Der Staatsrat sei sich dieser Problematik äusserst bewusst und mache daraus eine vordringliche Angelegenheit der Sicherheit, heisst es in der Antwort der Kantonsregierung. Die Kantonspolizei sei daran, sowohl auf strategischer als auch auf operationeller Ebene ihre Tätigkeit bei der Aufdeckung und der Prävention zu verstärken. Nach den Attentaten in Paris im Januar 2015 habe die Kantonspolizei daher einen Stab mit dem Namen «Vigipol» geschaffen, dem Kräfte der bürgernahen Polizei, der Kriminalpolizei und des Nachrichtendienstes des Bundes (NDB) angehörten. So könne das Thema verfolgt und gut überblickt werden. Dank dieser Dynamik, die seit Januar 2015 bei der Kantonspolizei geschaffen worden sei, sei die Koordination der gemeldeten Fälle mit den Partnern der Kantone und des Bundes gut. Und auch mit der Direktion für Erziehung, Kultur und Sport (EKDS) pflege die Polizei eine direkte Zusammenarbeit «frei von Schwerfälligkeit und unnötigem Formalismus». Zur Frage, ob es Bewohner des Kantons Freiburg gebe, die als Dschihadisten in den Krieg gezogen seien, liefert der Staatsrat «aus Gründen der Sicherheit des Personals und wegen der Geheimhaltung bei gerichtlichen und polizeilichen Schritten» keine öffentliche Information.

Präventionsarbeit in den Schulen

Die Schuldirektoren des Kantons seien darüber informiert worden, wie wichtig es sei, jeden Verdacht direkt der Polizei zu melden. Seit 2015 hätten die Schulen der Sekundarstufe 2 der Polizei allerdings lediglich zwei Schüler gemeldet. Die Polizei habe nach Abklärungen in beiden Fällen feststellen können, dass keine Dschihadismusgefahr bestand. Man könne auch feststellen, dass der Dschihadismus für die Jugendlichen im Kanton kein besorgniserregendes Thema sei.

Die EKSD betreibe in Zusammenarbeit mit der Polizei auch Prävention bei Jugendlichen der 7. Klasse und der Orientierungsschule, um sie darauf hinzuweisen, was beim Mediengebrauch erlaubt und was ver­boten sei. Im Übrigen weist der Staatsrat auf das neue, im Mai veröffentlichte kantonale Konzept für die Integration von Medien sowie Informations- und Kommunikationstechnik in den Unterricht hin (die FN berichteten). Die Gefahren bei der Internetnutzung würden von den Lehrkräften auch im Fach «Gesellschaft» behandelt.

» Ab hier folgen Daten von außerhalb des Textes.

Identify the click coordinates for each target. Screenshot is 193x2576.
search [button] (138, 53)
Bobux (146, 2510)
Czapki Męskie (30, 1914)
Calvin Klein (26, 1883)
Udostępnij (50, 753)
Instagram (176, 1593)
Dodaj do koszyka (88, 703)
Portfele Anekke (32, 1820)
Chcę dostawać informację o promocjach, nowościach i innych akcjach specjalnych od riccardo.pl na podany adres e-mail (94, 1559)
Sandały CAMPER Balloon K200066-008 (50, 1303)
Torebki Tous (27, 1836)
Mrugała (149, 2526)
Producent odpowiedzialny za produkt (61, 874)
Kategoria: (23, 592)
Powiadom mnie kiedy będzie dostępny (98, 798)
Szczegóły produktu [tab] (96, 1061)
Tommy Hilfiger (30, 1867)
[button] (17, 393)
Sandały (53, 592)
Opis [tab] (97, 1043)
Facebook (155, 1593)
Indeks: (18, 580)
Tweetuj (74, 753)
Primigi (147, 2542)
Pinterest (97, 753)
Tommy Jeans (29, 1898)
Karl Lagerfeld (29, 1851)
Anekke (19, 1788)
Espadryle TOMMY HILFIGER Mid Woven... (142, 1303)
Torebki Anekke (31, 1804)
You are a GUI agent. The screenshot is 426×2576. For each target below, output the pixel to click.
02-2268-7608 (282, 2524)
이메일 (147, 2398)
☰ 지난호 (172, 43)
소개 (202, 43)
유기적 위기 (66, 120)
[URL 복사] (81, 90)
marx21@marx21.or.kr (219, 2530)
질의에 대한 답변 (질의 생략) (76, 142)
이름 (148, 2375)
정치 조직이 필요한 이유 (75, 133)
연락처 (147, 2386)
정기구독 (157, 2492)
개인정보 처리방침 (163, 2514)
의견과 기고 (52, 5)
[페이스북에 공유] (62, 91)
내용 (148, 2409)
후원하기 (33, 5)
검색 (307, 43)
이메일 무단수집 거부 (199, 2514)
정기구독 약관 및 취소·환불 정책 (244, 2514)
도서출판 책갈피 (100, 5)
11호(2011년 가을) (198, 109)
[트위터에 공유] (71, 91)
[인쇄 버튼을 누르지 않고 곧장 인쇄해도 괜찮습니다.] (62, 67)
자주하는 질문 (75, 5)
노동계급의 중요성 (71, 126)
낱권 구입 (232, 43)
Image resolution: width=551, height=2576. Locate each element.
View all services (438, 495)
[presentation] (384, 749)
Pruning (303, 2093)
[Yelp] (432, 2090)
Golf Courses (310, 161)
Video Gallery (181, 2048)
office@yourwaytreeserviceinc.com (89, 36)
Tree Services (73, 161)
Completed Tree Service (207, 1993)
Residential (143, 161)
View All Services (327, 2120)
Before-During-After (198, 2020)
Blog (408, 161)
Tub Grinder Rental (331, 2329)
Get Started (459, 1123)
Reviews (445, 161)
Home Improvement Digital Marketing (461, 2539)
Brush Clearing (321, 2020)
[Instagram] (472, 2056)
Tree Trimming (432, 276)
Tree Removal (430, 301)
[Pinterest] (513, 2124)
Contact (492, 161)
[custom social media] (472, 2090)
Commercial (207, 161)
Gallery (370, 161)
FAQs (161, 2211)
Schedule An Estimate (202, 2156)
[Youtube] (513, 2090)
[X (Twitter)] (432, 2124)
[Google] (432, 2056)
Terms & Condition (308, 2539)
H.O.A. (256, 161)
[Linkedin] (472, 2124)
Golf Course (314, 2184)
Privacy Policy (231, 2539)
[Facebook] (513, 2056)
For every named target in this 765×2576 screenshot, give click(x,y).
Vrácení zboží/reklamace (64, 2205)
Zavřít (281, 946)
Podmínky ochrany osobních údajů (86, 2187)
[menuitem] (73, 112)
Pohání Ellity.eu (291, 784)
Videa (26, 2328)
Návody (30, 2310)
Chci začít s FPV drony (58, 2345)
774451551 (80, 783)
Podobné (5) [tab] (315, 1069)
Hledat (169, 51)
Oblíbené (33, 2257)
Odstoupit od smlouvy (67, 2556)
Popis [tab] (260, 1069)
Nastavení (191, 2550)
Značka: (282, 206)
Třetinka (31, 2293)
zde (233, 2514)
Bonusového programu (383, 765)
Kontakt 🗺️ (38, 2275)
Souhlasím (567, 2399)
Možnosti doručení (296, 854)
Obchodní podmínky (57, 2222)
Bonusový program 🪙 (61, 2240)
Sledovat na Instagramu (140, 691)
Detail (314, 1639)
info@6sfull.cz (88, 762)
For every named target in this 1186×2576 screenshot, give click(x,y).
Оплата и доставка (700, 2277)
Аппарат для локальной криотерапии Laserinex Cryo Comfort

Reell sei die Radikalisierungsgefahr jedoch im Gefängnisbereich. In den Freiburger Einrichtungen haben die Verantwortlichen das Problem allerdings im Griff, nicht zuletzt dank den Dienstleistungen eines gut ausgebildeten Imams in den Anstalten Bellechasse.

«Banale Antwort»

Von den muslimischen Institutionen im Kanton wollte auf Anfrage hin niemand zum Bericht des Staatsrats nehmen. Wohl aber die beiden Grossräte, die mit ihrer Anfrage das Ganze ins Rollen gebracht hatten. David Bonny zeigte sich auf Anfrage nicht in allen Aspekten zufrieden mit der Antwort des Staatsrats. Er bedauert, dass die Kantonsregierung zur Anzahl Freiburger Dschihadisten und zur Frage, was mit diesen nach ihrer Rückkehr geschehe, nichts gesagt habe. «Die Bevölkerung hat doch ein Recht drauf, zu wissen, ob es hier im Kanton Dschihadisten gab», sagte er. «Da hätte ich mir noch mehr Transparenz des Staatsrats gewünscht.» Eine Lücke stellt aus seiner Sicht auch die Frage dar, wie es mit der Kontrolle von Schulabgängern und jungen arbeitslosen Erwachsenen nach dem Schulabschluss aus­sehe. Es sei bekannt, dass diese Gruppe der 20- bis 30-Jährigen für dschihadistische Radikalisierung besonders anfällig sei.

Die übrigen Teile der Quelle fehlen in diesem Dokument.